‘Linka Linka’, ‘Rose’ Take Top Prizes At Hong Kong International Film Festival

Linka Linka
Linka Linka

Kangdrun’s Linka Linka was awarded Best Film in the Firebird Awards’ Young Cinema Competition (Chinese Language) at this year’s Hong Kong International Film Festival (HKIFF), while Markus Schleinzer’s Rose won Best Film in the Young Cinema Competition (World) category.

Linka Linka, which was also awarded the FIPRESCI Prize, follows a filmmaker who returns to her hometown of Lhasa to make a movie about her childhood. The film received its world premiere in the Asian Future competition of last year’s Tokyo International Film Festival. The HKIFF jury commended it for “adeptly portraying the freedom and confusion inherent in the journey of youth”.

Kangdrun, who is making her feature debut with the film, is one of a rising wave of young Tibetan filmmakers, with her previous short films often portraying Lhasa’s younger generation.

Also in the Chinese Language competition, Singapore’s Tan Si You was awarded Best Director for Amoeba, while Yu An-Shun won Best Actor for Taiwanese boxing drama A Dance With Rainbows, and Ong Xuan Jing took Best Actress for Singaporean coming-of-age drama Ah Girl.

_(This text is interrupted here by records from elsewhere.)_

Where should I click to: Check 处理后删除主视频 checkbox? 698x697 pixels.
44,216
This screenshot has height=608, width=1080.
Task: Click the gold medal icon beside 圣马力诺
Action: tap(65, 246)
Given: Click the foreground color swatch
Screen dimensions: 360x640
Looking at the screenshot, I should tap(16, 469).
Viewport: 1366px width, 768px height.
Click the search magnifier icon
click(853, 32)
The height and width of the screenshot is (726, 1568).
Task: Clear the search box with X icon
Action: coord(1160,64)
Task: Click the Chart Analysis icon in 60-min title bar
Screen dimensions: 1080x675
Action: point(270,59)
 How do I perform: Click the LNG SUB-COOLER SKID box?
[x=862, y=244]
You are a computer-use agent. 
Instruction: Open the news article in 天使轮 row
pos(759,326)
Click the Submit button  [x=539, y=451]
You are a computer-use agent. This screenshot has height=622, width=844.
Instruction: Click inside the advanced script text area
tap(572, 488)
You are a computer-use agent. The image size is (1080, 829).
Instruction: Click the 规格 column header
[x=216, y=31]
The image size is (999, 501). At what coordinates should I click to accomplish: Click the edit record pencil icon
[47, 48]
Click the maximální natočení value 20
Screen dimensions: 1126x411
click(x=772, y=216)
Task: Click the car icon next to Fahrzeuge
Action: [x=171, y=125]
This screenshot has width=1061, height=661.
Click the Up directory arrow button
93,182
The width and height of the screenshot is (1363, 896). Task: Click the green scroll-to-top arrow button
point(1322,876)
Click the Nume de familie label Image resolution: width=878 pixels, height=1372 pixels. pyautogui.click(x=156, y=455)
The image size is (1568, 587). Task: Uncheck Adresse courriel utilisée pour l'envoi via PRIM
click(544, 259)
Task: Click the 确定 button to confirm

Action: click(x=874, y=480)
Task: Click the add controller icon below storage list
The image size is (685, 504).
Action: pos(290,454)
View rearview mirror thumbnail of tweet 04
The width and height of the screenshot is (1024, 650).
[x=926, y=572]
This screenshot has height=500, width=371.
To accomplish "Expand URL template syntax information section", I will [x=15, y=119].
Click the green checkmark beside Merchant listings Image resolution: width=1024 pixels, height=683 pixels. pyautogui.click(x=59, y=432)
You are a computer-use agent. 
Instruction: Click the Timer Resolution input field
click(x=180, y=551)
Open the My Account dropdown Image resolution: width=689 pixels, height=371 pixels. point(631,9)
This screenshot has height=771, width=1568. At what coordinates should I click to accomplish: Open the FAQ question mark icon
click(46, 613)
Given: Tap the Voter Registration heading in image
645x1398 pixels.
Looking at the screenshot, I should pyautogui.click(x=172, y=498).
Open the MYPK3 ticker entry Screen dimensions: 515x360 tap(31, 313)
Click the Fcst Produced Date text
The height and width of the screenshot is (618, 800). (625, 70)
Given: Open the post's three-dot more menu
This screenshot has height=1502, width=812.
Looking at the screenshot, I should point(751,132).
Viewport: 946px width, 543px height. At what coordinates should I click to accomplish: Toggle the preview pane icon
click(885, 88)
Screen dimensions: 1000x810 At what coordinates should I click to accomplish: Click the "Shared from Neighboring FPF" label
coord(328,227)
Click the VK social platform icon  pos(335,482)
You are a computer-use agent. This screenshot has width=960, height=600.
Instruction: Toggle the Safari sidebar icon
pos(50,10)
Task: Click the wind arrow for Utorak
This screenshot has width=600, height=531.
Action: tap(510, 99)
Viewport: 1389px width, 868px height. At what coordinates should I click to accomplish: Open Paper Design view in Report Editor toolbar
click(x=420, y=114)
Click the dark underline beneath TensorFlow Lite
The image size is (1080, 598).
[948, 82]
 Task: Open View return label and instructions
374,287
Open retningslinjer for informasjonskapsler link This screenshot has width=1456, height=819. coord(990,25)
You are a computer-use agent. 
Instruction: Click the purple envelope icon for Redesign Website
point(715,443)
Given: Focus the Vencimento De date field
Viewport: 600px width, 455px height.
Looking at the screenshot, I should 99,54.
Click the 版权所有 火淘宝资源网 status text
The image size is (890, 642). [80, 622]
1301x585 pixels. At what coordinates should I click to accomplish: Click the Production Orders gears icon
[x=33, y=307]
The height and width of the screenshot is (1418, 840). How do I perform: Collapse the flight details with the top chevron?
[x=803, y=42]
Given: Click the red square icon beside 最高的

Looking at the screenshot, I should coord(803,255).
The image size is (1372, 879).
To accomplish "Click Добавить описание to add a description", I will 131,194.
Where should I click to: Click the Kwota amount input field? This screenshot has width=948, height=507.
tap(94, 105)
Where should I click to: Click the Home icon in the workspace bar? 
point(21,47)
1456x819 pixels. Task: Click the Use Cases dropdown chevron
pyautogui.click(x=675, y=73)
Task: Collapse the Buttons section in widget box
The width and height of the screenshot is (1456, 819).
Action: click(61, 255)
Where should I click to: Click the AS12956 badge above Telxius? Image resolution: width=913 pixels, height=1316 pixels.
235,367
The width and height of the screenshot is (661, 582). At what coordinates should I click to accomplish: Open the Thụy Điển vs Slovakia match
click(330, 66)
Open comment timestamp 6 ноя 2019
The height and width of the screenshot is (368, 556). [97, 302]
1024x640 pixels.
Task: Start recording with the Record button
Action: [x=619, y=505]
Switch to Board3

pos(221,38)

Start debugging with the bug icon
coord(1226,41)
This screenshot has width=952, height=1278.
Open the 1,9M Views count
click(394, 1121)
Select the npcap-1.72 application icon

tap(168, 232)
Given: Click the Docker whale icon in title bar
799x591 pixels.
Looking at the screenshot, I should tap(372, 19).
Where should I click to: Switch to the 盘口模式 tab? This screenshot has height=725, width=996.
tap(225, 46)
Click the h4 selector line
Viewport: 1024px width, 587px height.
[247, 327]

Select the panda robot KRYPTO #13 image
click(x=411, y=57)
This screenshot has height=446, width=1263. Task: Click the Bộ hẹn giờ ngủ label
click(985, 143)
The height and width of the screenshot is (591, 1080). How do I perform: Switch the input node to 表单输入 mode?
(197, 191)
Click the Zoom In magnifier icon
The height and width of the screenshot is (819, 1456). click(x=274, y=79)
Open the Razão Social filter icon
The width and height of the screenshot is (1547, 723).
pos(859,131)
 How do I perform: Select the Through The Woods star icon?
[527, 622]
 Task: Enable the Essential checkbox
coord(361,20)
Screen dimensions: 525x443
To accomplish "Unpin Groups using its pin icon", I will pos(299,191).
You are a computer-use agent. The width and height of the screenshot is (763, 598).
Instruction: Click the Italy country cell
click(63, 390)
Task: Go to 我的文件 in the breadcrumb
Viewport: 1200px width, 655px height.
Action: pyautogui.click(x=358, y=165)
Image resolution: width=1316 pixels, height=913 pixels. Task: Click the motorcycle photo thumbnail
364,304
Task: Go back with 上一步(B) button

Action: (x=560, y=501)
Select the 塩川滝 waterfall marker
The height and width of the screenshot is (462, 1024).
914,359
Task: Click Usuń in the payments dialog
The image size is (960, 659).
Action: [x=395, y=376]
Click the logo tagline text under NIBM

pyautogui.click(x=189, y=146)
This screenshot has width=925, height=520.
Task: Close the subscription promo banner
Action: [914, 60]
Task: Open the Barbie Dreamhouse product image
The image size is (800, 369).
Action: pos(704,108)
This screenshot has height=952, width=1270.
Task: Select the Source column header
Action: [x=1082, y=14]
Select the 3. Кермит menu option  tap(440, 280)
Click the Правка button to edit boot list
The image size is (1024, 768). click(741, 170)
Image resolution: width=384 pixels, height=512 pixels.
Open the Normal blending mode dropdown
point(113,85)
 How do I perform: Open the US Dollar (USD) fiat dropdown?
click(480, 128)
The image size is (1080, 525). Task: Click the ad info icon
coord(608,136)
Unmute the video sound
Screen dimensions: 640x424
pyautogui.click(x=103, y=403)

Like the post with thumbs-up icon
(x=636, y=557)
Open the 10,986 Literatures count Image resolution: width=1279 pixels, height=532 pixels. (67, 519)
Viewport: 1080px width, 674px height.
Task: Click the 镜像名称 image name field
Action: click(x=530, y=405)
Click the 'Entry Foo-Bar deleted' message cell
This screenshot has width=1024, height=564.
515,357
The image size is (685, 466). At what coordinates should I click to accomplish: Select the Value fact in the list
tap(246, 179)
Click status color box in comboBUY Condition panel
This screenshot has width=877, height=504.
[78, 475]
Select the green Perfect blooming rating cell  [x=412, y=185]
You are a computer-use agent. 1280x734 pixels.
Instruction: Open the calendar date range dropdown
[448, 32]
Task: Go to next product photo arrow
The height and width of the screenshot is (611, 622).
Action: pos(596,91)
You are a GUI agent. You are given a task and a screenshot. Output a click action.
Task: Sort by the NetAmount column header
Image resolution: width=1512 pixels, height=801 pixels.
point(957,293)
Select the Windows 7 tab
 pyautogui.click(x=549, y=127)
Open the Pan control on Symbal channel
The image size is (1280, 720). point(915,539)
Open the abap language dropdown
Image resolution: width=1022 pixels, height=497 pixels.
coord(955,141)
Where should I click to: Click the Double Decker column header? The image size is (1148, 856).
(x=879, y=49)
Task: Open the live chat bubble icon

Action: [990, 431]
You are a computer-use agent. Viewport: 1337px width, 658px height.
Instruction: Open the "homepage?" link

Rose, which premiered in Berlin where it won Best Actress for Sandra Huller, was described by the HKIFF jury as “this eerily, brutally beautiful film” that “burns into our memory forever”.

Also in the Young Cinema Competition (World), Lithuanian filmmaker Andrius Blaževičius was awarded Best Director award for How To Divorce During The War, while Best Actor went to Edik Beddoes for Canada-Hungary co-production Blue Heron and Best Actress to Sabine Thalau for German drama I Understand Your Displeasure.

The jury for the Young Cinema Competition (Chinese Language) included Hong Kong filmmaker Philip Yung, Chinese director and actor Liang Ming and Hong Kong theatre director and writer Edward Lam. The Young Cinema Competition (World) jury included Hungarian filmmaker Ildikó Enyedi (Silent Friend), Indonesian filmmaker Edwin (Sleep No More) and Film Fest Gent programme director Wim De Witte.

In the Documentary Competition, the jury awarded the Firebird Award to Past Future Continuous, co-directed by Iranian filmmakers Morteza Ahmadvand and Firouzeh Khosrovani, commending the directors for their “heartfelt portrayal of the longing of exiled souls and minds who are forbidden from returning to their homeland”.

The Ground Beneath Our Feet, a co-production between Iceland and Poland, directed by Yrsa Roca Fannberg, took the Jury Prize for “affirming that every human being has the right to spend their final days in dignity”.

The Firebird Award in the Short Film Competition went to French director Jocelyn Charles’ animation God Is Shy, while the Jury Prize went to Robert And June (And All The Time In The World), directed by US filmmaker Jem Cohen.

The 12-day HKIFF wrapped on April 12 with a screening of Philip Yung’s Cyclone, a film that explores transgender identity and social marginalisation through the journey of a woman seeking belonging and her true self. The film is the fifth and final title to emerge from the B2B A Love Supreme collaboration between HKIFF and Heaven Pictures, which also included Tan Chui Mui's Barbarian Invasion and Yuya Ishii's All The Things We Never Said.

The festival announced that its next edition is provisionally scheduled to run from March 24 to April 5, 2027, spanning 13 days.